Geronimos Volk wurde terrorisiert und auf seinem Heimatboden angegriffen, Osamas Marionetten waren jedoch Angreifer und Terroristen. Dass jene Nation, die einst Gokhlayeh Feind war, nun quasi sein Schicksal teilte, ist nicht relevant, um zu erklären: Geronimo ist ein Anti-Bin Laden. Denn dass Geronimo, bei Gelegenheit, je eine Postkutsche voller Dynamit, von einem seiner Stammesbrüder, ins Hauptgebäude eines New Yorker Großhändlers, lenken lassen, während er sich selbst in einem Luxus-Tippi versteckt gehalten hätte, bezweifle ich ohnedies.

Der Titel der Navy-Operation wäre also nur passend gewesen, hätte man ihre Zielperson nicht gleichermaßen benannt. Eigentlich waren die Amis die rächenden Geronimos, wenn auch unter völlig anderen Bedingungen, als das Original. Zugleich passt es aber, zum Aufarbeitungsgeist der US-AmerikanerInnen bezüglich ihrer eigenen, geschichtlichen Schattenseiten, dass daran nicht gedacht wurde. Wer glaubt, dass ein halbschwarzer Präsident daran automatisch etwas ändert, ist im Grunde RassistIn und/oder EthnienromantikerIn, lebt also in einem Fantasieland.

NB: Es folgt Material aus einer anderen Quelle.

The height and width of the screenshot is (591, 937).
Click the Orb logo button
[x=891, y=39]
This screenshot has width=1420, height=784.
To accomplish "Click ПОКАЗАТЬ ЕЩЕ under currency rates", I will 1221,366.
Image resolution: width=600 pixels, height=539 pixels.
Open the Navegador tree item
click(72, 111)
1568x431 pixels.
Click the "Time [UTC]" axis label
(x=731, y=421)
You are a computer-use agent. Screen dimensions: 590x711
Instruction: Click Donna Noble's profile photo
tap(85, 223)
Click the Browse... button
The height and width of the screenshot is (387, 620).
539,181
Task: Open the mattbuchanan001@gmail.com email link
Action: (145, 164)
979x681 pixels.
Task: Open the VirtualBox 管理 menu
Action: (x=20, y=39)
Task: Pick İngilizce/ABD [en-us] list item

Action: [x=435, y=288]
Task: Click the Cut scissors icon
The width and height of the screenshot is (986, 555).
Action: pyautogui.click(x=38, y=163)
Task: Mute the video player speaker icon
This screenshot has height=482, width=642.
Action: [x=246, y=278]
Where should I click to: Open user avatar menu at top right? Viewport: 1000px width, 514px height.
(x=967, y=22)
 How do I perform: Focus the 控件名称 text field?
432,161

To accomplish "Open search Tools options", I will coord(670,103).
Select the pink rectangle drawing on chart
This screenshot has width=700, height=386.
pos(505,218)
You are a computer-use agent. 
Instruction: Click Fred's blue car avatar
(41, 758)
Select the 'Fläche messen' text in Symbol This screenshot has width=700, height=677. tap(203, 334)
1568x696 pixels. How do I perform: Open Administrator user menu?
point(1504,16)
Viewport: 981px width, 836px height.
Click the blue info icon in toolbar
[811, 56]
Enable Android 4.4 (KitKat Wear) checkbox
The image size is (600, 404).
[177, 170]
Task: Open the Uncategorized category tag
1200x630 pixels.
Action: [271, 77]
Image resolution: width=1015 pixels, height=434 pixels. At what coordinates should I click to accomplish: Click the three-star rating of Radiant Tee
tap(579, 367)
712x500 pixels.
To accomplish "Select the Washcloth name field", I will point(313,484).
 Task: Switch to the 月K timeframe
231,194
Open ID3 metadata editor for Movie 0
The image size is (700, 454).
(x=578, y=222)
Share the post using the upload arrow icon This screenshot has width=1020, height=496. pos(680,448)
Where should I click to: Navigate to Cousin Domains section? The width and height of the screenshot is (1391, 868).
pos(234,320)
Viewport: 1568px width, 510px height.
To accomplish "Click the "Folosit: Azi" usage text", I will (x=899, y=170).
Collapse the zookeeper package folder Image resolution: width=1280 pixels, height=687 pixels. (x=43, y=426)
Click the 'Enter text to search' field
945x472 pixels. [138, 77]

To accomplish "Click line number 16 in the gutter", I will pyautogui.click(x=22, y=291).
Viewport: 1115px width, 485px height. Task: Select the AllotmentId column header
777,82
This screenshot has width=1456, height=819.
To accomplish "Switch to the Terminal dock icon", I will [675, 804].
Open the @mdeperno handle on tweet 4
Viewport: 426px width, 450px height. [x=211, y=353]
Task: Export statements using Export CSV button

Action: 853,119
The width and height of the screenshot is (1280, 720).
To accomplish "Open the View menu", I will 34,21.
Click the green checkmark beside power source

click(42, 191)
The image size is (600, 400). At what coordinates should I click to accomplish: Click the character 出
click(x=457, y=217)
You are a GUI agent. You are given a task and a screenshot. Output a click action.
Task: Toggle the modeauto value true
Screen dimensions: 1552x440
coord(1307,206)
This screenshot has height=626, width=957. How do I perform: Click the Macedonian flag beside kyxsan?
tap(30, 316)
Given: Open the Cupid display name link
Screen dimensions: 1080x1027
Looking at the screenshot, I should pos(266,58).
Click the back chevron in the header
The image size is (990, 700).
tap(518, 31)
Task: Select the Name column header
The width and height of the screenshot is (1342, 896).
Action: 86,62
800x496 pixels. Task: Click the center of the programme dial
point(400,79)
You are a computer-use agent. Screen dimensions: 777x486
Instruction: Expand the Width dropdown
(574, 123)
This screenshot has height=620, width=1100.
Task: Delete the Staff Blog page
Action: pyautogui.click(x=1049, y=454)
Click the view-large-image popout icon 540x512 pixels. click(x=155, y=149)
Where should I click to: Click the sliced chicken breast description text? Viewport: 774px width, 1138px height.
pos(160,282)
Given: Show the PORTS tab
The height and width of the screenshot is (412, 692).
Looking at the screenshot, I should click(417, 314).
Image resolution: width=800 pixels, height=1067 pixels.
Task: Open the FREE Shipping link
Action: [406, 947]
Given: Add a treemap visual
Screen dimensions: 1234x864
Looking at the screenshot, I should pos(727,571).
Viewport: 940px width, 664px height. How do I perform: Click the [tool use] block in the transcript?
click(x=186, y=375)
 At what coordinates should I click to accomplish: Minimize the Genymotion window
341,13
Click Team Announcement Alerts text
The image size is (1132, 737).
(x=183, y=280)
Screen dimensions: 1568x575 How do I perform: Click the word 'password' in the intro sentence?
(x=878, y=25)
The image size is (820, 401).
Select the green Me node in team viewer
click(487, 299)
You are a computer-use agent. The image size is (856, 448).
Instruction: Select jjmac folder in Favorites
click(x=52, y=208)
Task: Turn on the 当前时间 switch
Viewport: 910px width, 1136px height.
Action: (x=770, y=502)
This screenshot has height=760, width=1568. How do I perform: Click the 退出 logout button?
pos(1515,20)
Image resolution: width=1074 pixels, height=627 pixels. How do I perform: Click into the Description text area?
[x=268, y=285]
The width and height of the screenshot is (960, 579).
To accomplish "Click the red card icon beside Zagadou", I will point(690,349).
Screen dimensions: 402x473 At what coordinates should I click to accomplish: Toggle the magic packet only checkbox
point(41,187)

Vielleicht ist es aber auch militärische Tradition, Operationen nach deren Zielen zu benennen? Macht’s nicht besser, ich weiß. Wenn aber ja, herrscht vielleicht auch hier Reformbedarf. Dann hätte man die Operation „Little Big Horn“ – wahlweise auch „Sitting Bull“ oder „Grazy Horse“ – und die betroffene Person als „General Custer“ kodifizieren mögen.